On Wednesday, 1 April 2015 at 10:53:57 UTC, Dominikus Dittes
Scherkl wrote:
On Wednesday, 1 April 2015 at 10:39:01 UTC, John Colvin wrote:
On Wednesday, 1 April 2015 at 10:06:20 UTC, Dominikus Dittes
Scherkl wrote:
There is a gapping hole in the language reference: The
operators are nowhere described.
Ok, most of them are the same as in C and C++, but there are
subtle differences (e.g. different precedence) and some are
new (the floating point comparisons have their own chapter
and they are about to beeing deprecated, but what about >>>,
^^, ^^=, =>, ., is, in ?).
And even if they where all the same as in C or C++, not
everybody comes from those languages and D should be
understandable without such kind of background knowledge, I
think.
http://dlang.org/expression.html
This describes what operators (tokens) exist and what operands
they can take
(form a grammar point of view), but not what they do.
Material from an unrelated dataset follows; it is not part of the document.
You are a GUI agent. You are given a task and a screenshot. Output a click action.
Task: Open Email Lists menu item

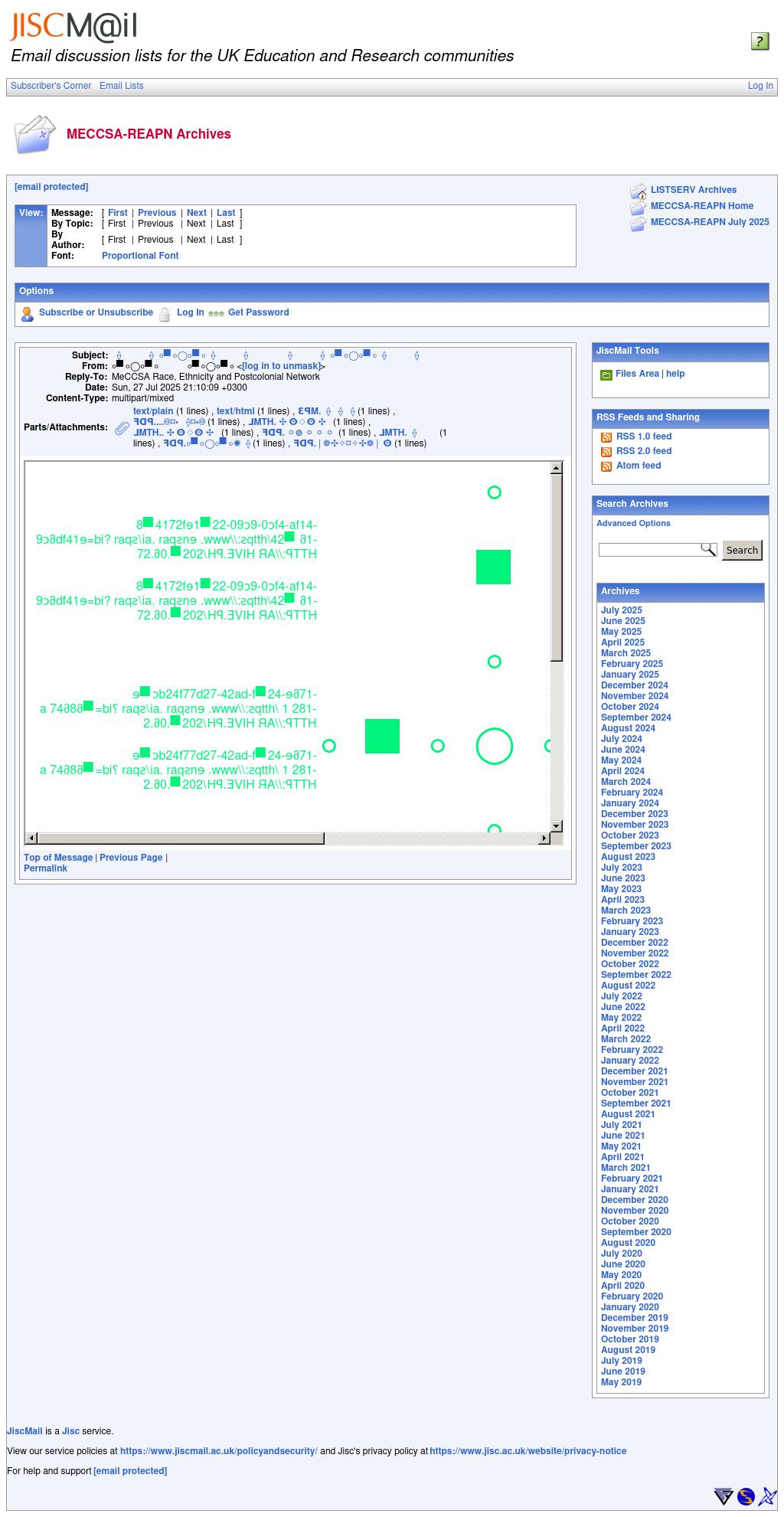coord(121,86)
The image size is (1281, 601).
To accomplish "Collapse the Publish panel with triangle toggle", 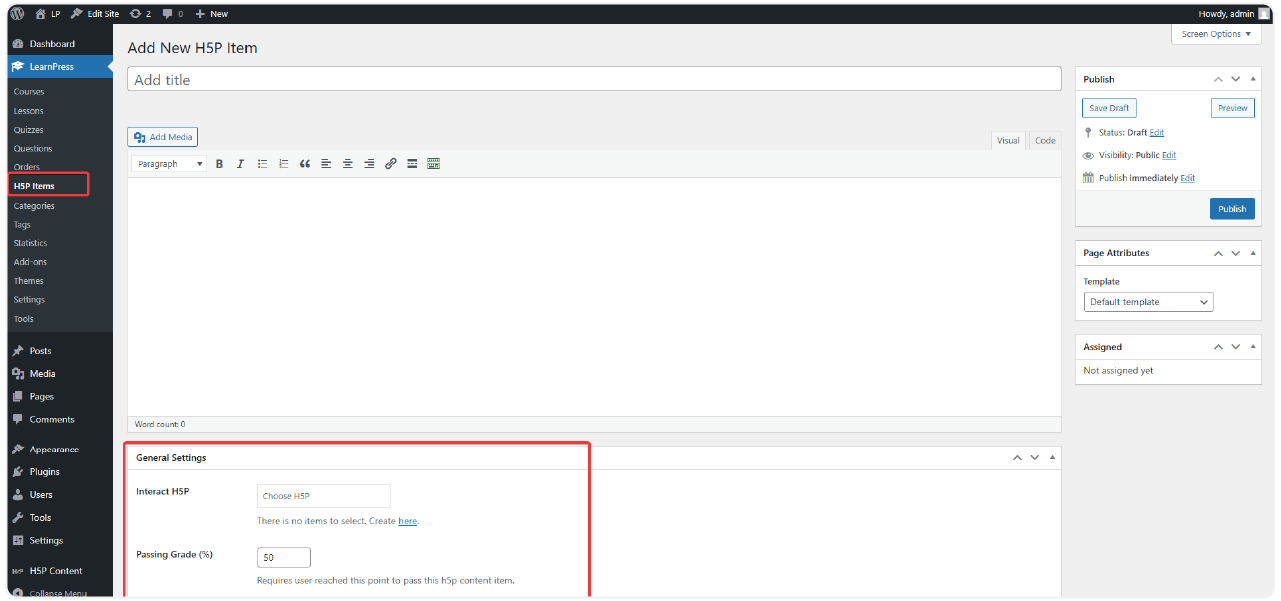I will point(1252,79).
You may
say that's obvious, but I know languages where even "+" doesn't
do what one might expect.
With exception of the ones that are the same in C, I can't spot
any that are missing an explanation.
I agree that it would be good to have a more beginner friendly
description of them all, but to a C(++) programmer I would say
that document contains the info they need.